**How to complete this task**
Text in the records must be reproduced exactly, and pictures must be skipped.

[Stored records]
- - - -

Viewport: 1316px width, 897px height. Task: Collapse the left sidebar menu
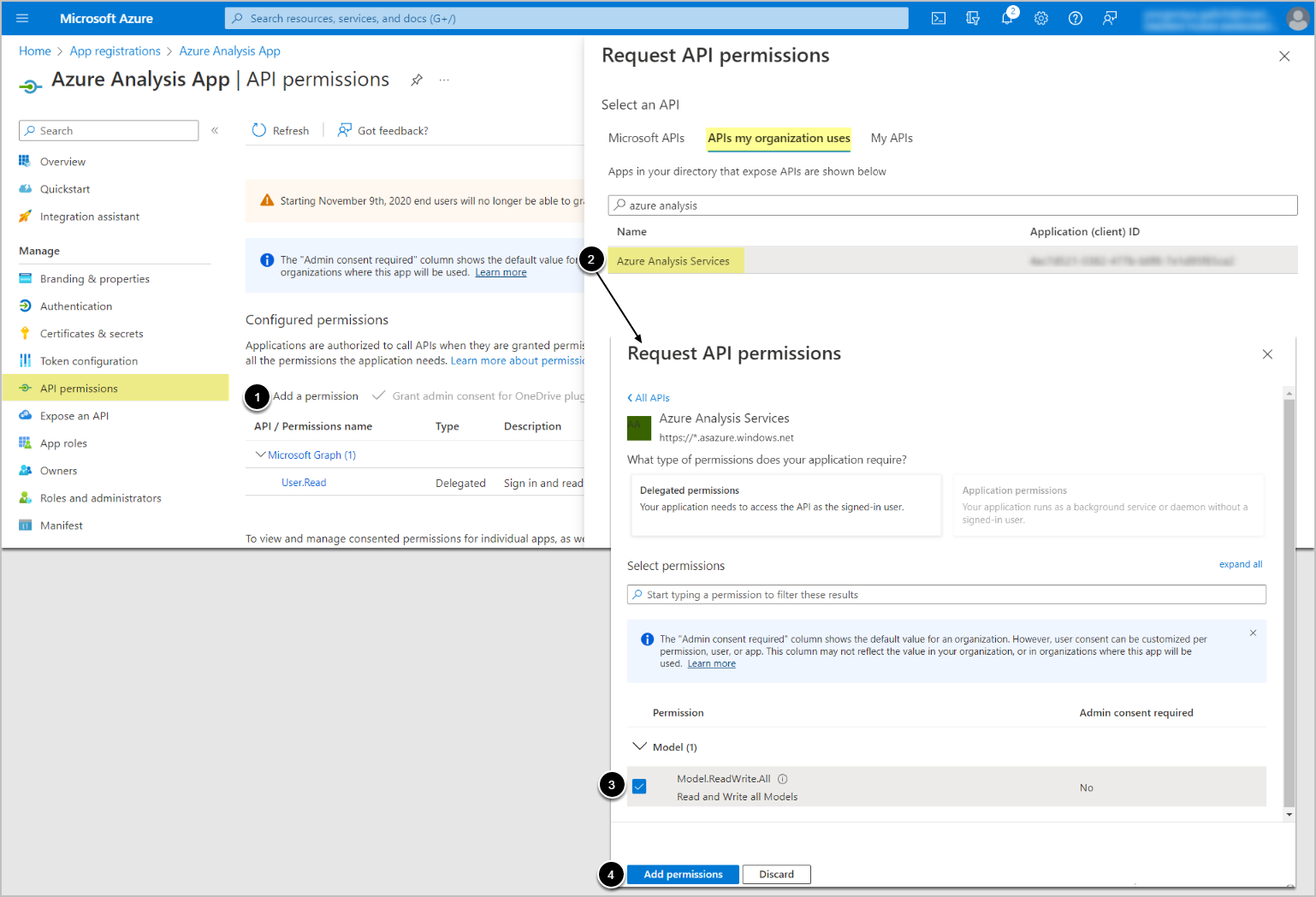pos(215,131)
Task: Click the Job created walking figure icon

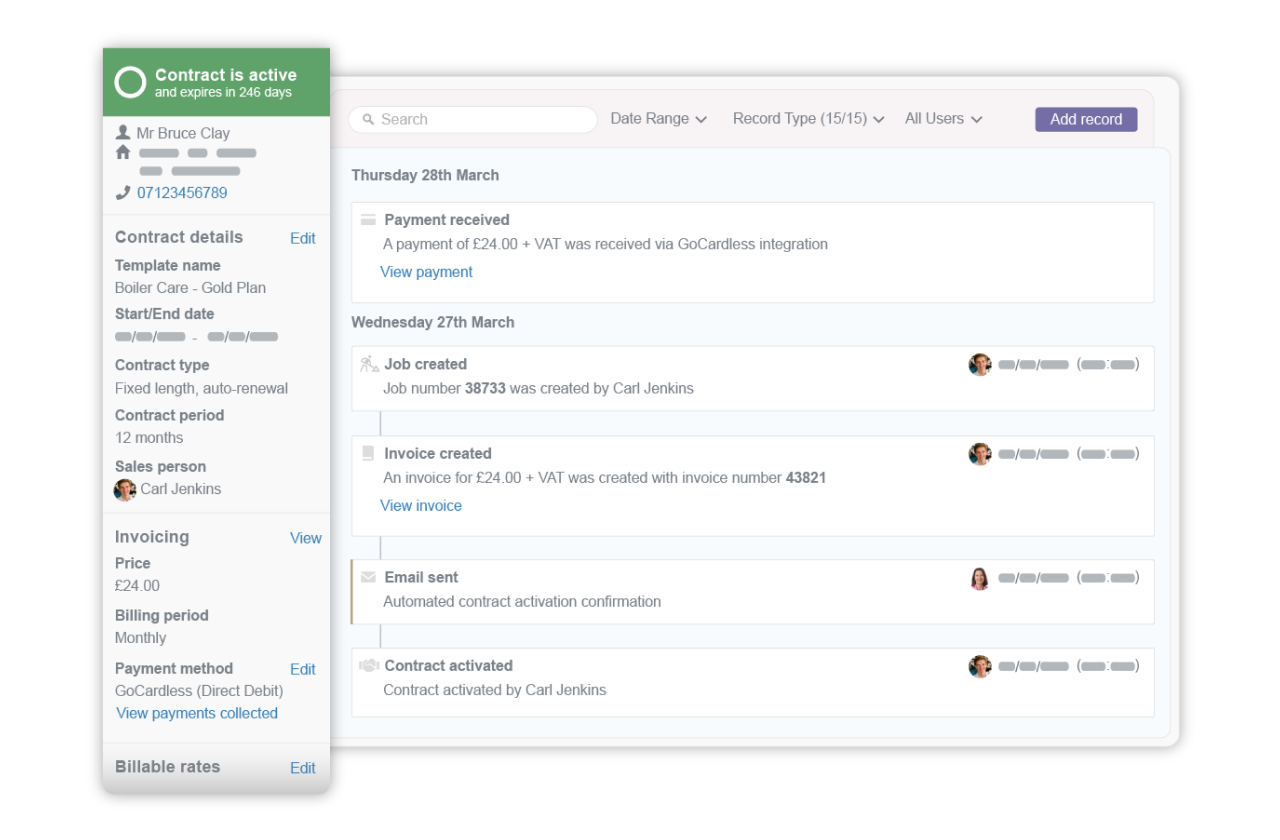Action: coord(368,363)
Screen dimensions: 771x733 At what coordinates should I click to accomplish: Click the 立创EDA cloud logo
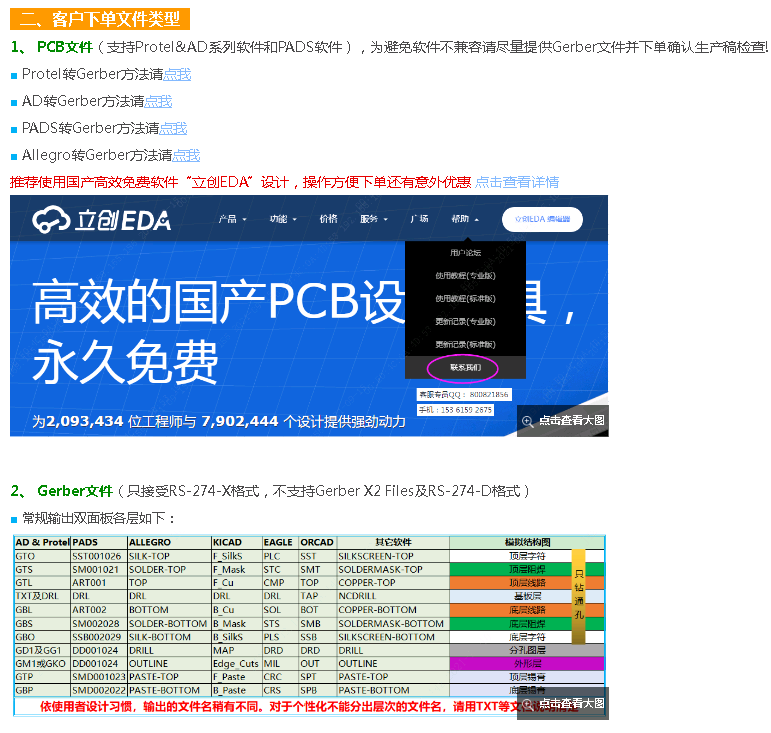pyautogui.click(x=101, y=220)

- - - -

**Answer section**
Viewport: 1316px width, 897px height. Task: Collapse the left sidebar menu
pos(215,131)
Task: Click the Job created walking figure icon

Action: coord(368,363)
Screen dimensions: 771x733 At what coordinates should I click to accomplish: Click the 立创EDA cloud logo
pyautogui.click(x=101, y=220)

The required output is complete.